Summary: Him and her and this.
Sequel to Renaissance in the Integrity-verse. Ashleigh/Brad.
She makes that noise in the back of her throat. It is an interrupted sigh, a puling that she identifies and clamps down before he can recognize it for what it is and tries to pull another response out of her that is exactly like it.
He is successful, and she is smothering her laughter, pushing at his hands and pulling at him all at the same time, forever caught between wanting and knowing and sometimes being unable to distinguish between the two.
Ashleigh stands in the saddling paddock, Christina a splash of color by her side. Her little hand, chubby and sticky with sweat, rests trustingly in her own while Ashleigh smoothes her free hand over her daughter's wispy blond hair. She fixes Christina's barrette, pink plastic ponies clipping back the silky smooth strands.
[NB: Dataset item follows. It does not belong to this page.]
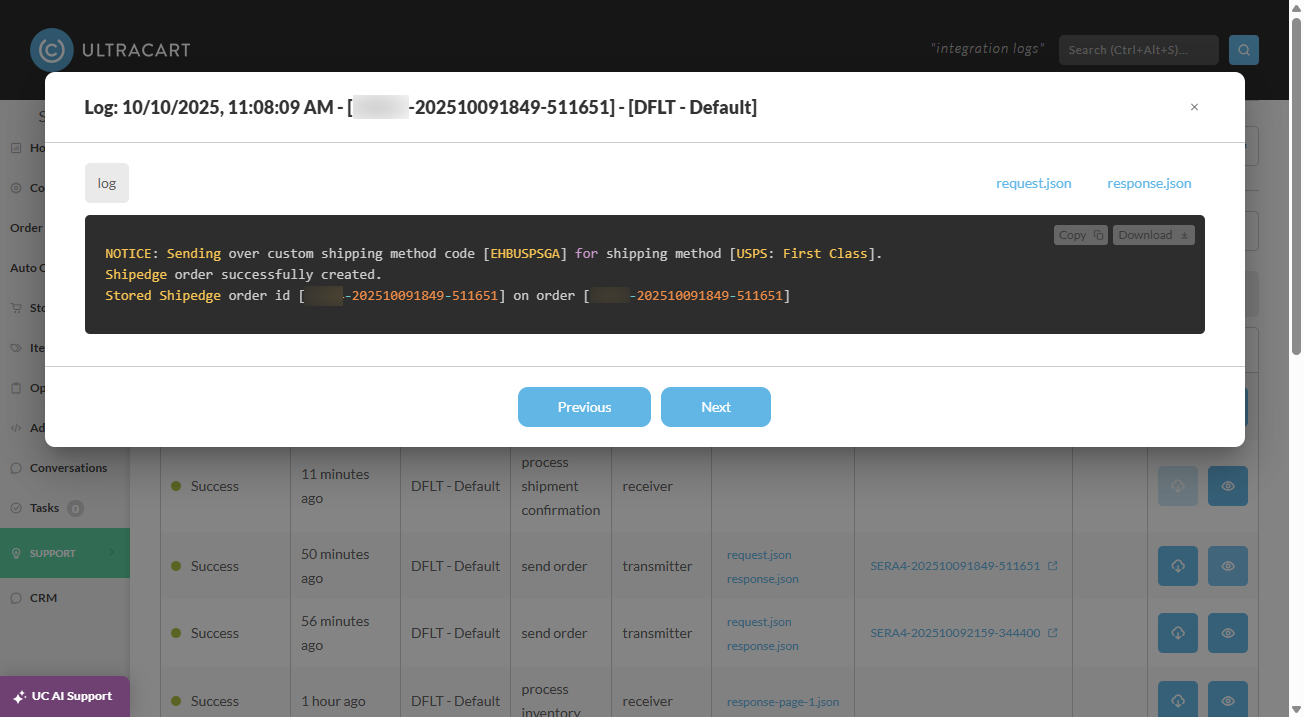Open request.json in the dialog
Screen dimensions: 1304x717
tap(1034, 183)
Behind them there is a horse, a mammoth gray that is eager for something. Ashleigh identifies with him, wants badly to see this to go well ever since Brad opened the racing form in front of her that morning to show her the entry, the dark ink spelling out her name.
Ashleigh Griffen, trainer of Townsend Acres. She still doesn't know what to think of this title, and part of her is wondering why she's not feeling the trepidation she's seen in the faces of everyone she's told about it. Certainly there should be a catch, but she knows that there isn't one. She's already handed over all her cards, and Brad only wants to win. It is an old game by now, she thinks.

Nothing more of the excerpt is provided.